**DIRECTIONS**
Copy the listing below line for line, with no changes.

**ENTRIES**

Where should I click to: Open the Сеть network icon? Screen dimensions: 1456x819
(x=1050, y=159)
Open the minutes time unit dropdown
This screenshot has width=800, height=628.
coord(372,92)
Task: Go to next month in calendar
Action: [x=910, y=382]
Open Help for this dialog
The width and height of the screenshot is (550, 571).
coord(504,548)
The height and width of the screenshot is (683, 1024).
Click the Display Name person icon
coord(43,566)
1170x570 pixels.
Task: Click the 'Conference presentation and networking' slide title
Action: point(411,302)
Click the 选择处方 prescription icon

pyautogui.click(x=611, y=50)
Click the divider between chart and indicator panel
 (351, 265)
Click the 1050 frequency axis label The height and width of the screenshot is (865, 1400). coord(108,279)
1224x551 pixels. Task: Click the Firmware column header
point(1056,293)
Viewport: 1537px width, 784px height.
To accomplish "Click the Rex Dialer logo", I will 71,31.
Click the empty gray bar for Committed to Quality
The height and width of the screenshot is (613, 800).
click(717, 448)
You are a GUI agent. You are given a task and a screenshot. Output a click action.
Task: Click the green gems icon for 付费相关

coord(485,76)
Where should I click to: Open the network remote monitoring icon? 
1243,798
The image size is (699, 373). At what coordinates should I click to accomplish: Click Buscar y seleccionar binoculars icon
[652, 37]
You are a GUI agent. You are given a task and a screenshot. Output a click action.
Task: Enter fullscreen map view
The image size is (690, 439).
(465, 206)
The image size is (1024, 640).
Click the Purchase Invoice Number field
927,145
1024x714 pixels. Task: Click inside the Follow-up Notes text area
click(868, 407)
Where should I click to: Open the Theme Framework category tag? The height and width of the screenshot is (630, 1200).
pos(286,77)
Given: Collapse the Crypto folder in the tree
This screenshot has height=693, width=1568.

**RESULT OF THIS TASK**
Where should I click to: Open the Сеть network icon? Screen dimensions: 1456x819
(x=1050, y=159)
Open the minutes time unit dropdown
This screenshot has width=800, height=628.
coord(372,92)
Task: Go to next month in calendar
Action: [x=910, y=382]
Open Help for this dialog
The width and height of the screenshot is (550, 571).
coord(504,548)
The height and width of the screenshot is (683, 1024).
Click the Display Name person icon
coord(43,566)
1170x570 pixels.
Task: Click the 'Conference presentation and networking' slide title
Action: point(411,302)
Click the 选择处方 prescription icon

pyautogui.click(x=611, y=50)
Click the divider between chart and indicator panel
 (351, 265)
Click the 1050 frequency axis label The height and width of the screenshot is (865, 1400). coord(108,279)
1224x551 pixels. Task: Click the Firmware column header
point(1056,293)
Viewport: 1537px width, 784px height.
To accomplish "Click the Rex Dialer logo", I will 71,31.
Click the empty gray bar for Committed to Quality
The height and width of the screenshot is (613, 800).
click(717, 448)
You are a GUI agent. You are given a task and a screenshot. Output a click action.
Task: Click the green gems icon for 付费相关

coord(485,76)
Where should I click to: Open the network remote monitoring icon? 
1243,798
The image size is (699, 373). At what coordinates should I click to accomplish: Click Buscar y seleccionar binoculars icon
[652, 37]
You are a GUI agent. You are given a task and a screenshot. Output a click action.
Task: Enter fullscreen map view
The image size is (690, 439).
(465, 206)
The image size is (1024, 640).
Click the Purchase Invoice Number field
927,145
1024x714 pixels. Task: Click inside the Follow-up Notes text area
click(868, 407)
Where should I click to: Open the Theme Framework category tag? The height and width of the screenshot is (630, 1200).
pos(286,77)
Given: Collapse the Crypto folder in the tree
This screenshot has height=693, width=1568.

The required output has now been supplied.